In addition to disease models and drug screening, the other long-term goal for retinal organoid research is developing retinal transplants for people who have severe retinal degeneration and have lost their sight. “We dream of developing a transplant program to try to give vision back to these patients,” Vergara said.
Other researchers have begun to study transplanting just the 2D RPE layer of the retina into patients. These patients have early-stage disease, and their retinas are mostly functional. Later stage disease, in which more cells have degenerated and sight is lost, would require a larger transplantation of all the retinal layers. At this stage, the researchers hope to transplant a retinal organoid plus the RPE.
We dream of developing a transplant program to try to give vision back to these patients.
– Natalia Vergara, University of Colorado
Mathias is testing retinal transplants generated from retinal organoids in pigs since their eyes are similar to human eyes. Mathias, his colleagues at Johns Hopkins University, and the CellSight team have created a surgical kit for delivering their retinal transplants into pigs by working with a medical device company to create the tools necessary; they have completed proof of concept studies and hope that these surgical techniques can be translated into humans (5).

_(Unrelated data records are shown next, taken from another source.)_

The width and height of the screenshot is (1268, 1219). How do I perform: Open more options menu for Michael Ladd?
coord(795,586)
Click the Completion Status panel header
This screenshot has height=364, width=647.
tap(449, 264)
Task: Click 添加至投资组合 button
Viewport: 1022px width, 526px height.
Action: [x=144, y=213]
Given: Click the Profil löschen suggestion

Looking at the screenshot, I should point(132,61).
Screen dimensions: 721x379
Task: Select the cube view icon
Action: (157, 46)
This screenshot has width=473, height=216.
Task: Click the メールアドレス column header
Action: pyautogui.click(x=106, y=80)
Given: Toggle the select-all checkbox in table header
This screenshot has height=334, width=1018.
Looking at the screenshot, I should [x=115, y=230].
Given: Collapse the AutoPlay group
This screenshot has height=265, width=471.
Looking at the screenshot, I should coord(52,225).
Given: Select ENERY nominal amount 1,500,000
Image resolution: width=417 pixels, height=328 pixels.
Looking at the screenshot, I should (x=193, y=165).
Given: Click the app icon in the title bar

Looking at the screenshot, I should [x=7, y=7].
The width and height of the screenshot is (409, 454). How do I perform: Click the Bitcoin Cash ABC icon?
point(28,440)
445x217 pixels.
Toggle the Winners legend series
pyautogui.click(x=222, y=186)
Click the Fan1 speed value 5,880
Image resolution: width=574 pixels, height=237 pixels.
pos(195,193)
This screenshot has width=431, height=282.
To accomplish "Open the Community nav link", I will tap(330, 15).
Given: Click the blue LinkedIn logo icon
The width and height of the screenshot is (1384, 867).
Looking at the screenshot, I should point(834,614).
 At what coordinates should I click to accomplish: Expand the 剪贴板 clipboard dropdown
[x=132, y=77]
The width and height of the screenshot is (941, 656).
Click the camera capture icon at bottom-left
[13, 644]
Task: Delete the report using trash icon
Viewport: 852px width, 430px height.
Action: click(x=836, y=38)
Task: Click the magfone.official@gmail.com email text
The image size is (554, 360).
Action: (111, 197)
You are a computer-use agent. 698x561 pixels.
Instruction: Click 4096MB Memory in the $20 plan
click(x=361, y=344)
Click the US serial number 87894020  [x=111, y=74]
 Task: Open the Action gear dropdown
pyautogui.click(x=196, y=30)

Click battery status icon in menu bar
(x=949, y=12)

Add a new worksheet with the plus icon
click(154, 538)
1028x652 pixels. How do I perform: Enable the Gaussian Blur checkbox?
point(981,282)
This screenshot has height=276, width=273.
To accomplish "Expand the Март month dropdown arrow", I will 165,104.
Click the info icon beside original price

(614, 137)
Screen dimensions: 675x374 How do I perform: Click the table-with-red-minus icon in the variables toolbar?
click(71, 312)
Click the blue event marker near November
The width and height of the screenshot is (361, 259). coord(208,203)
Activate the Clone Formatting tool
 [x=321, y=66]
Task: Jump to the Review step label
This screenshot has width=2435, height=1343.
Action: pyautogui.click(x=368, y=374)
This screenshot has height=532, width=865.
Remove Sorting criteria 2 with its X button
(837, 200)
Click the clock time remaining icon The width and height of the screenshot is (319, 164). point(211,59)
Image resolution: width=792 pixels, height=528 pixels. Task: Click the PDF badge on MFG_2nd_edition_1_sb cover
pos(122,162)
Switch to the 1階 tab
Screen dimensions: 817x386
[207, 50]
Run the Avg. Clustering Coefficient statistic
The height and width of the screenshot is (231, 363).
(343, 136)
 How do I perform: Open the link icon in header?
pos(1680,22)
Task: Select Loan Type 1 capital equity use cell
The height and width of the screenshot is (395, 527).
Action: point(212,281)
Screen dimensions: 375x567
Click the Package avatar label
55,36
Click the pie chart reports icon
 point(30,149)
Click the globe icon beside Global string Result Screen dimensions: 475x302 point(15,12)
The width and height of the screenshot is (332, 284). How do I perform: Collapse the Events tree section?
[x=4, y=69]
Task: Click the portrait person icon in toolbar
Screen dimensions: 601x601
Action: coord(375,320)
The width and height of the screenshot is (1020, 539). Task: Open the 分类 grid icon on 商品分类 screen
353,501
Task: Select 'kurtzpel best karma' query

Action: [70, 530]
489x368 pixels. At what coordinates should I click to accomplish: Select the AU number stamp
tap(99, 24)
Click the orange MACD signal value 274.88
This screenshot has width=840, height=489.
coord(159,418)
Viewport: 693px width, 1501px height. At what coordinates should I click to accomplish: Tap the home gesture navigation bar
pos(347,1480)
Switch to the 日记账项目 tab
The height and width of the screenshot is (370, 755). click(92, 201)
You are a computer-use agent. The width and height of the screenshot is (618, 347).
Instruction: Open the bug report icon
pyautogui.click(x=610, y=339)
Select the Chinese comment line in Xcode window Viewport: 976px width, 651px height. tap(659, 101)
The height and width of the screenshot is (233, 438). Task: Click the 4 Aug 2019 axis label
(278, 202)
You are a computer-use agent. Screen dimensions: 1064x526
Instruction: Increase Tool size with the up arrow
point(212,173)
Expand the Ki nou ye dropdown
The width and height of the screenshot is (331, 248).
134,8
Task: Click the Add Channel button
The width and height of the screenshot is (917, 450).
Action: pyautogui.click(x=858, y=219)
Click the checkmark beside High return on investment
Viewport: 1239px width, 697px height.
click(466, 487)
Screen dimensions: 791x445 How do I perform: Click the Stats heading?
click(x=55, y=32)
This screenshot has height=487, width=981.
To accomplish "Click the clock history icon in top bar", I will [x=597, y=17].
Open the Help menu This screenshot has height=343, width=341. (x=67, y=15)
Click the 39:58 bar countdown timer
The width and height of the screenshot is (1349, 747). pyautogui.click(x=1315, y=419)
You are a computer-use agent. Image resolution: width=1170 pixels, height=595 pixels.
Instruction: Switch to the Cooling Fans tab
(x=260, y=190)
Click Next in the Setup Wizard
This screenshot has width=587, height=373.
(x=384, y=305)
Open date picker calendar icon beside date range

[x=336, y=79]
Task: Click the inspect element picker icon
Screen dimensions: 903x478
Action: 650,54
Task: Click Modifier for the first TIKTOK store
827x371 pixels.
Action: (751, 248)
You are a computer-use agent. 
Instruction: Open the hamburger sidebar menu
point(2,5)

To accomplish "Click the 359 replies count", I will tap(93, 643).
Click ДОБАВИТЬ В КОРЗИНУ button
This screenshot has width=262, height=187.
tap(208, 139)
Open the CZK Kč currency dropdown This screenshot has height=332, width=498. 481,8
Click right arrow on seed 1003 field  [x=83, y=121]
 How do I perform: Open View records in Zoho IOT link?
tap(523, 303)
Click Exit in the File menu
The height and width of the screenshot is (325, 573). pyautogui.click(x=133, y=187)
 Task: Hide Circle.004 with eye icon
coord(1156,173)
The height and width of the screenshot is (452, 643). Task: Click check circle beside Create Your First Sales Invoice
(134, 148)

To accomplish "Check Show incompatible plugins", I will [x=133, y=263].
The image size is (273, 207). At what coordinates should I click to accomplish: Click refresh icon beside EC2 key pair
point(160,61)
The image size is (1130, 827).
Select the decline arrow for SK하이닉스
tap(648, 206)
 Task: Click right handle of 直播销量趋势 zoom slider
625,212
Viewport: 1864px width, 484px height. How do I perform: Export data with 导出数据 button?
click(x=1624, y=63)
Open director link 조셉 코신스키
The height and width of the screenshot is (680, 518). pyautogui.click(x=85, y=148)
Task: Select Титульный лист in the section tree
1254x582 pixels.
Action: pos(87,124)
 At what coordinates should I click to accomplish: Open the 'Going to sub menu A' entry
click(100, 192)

“We have this amazing ability to grow mini-retinas, or retinal organoids in the lab, that mimic the retina in the eye,” said Mathias. “The challenge is getting those into the tissue where it needs to heal a disease process and integrate with the remaining cells that are healthy … [and] are connected back to the brain.” He hopes that it will be possible to test such a transplant in humans within the next six years.
There are many challenges ahead. Experts caution that the transplants derived from retinal organoids must survive within the host retina after transplantation and adapt to the vascular network, while neurons will have to establish synapses and communicate with each other and also with the optic nerve and the brain. The transplants also need to survive the potentially unhealthy retinal environment in which the previous retinal cells died. This is a complex undertaking, and some experts caution that retinal organ transplantation could be many, many years away.
Canto-Soler is grateful for the opportunity, no matter how long it takes. “It was like a magic moment! When you have a vision, you don’t know how you are going to bring it to life, and someone knocks on your door and says, ‘Hey, we have the same vision. We have what you need, and would you like to work with us?’” said Canto-Soler. “Our hope is over the next five years or so, we may be able to demonstrate that it’s a safe procedure that has potential for benefiting patients and eventually being able to reach clinical trial to test in patients. That’s still a long way ahead.”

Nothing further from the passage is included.